Everything is on demand these days. You push a button and it comes to your doorstep, or it’s downloaded to your computer, or you just subscribe to something and it comes to you without any effort. It sounds great, right? But at what point does living in this on-demand world start to sacrifice actually living?
My wife and I used to go to Blockbuster and just walk around looking at the aisles of bad movies, and occasionally have something stand out that we just had to rent. It was time spent together out of the house. But now? We just hit a few buttons to shove a movie into our Netflix queue and that’s that. It gets here when it gets here and we never had to leave our home. The first few months it was fantastic; movies came in a steady flow and we had new things to watch and it was great. But now I miss actually going out to Blockbuster. I miss us walking over there just to look around, because that time we used to spend outside together is now likely spent with me on the computer and her on the couch, or her on the computer and me at work. Has convenience killed the joy in renting movies for me?

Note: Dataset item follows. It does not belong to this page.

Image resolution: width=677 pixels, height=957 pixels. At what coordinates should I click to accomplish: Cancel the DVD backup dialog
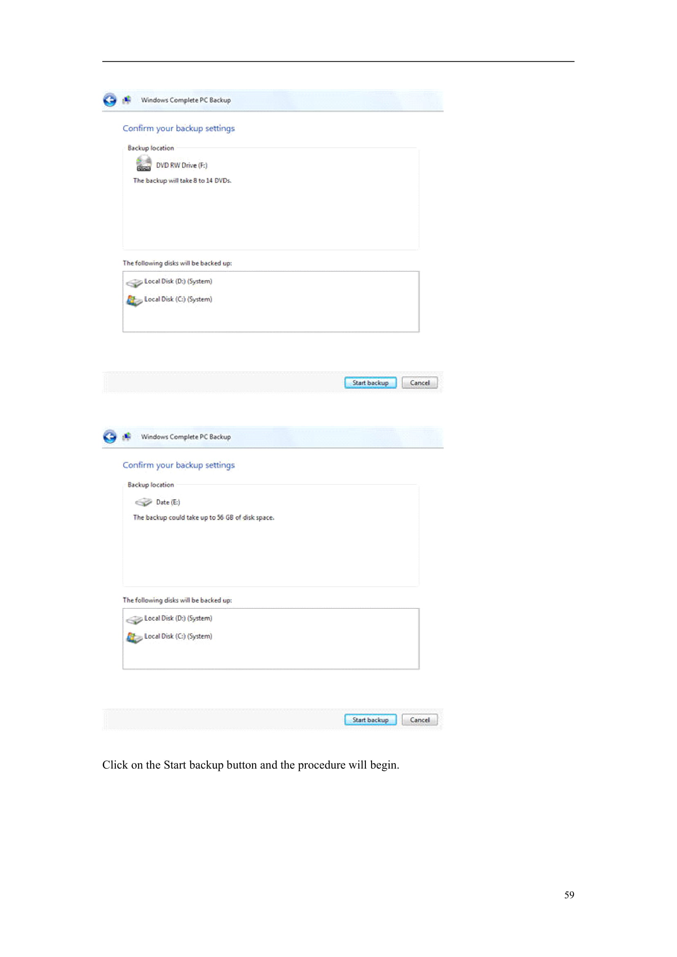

Another example: RSS feeds. I’m a Mac whore, I’ll get that out of the way right now. So as soon as Safari with RSS came out, I subscribed to the RSS feeds on every single website I visit regularly. So now I just have this steady influx of 1-2 new postings as they come in. You know what I miss? Actually sitting at my computer and going to sites, the almost thrill of checking for something new to read. But I don’t have that, because now I know in advance if they’ve been updated or not. I no longer have that 15 minute break in the middle of the day when I’d go around searching my favorite sites for content, because I already know what’s there, and I already know what it’s about, and I already have seen the gist of it fly by on my laptop’s screensaver. Has convenience ruined just surfing the web for me?
I don’t know…a couple examples…possibly a couple of stupid examples, but something to think about none-the-less. At what point does everything being brought to you kill the enjoyment of you actually getting something yourself.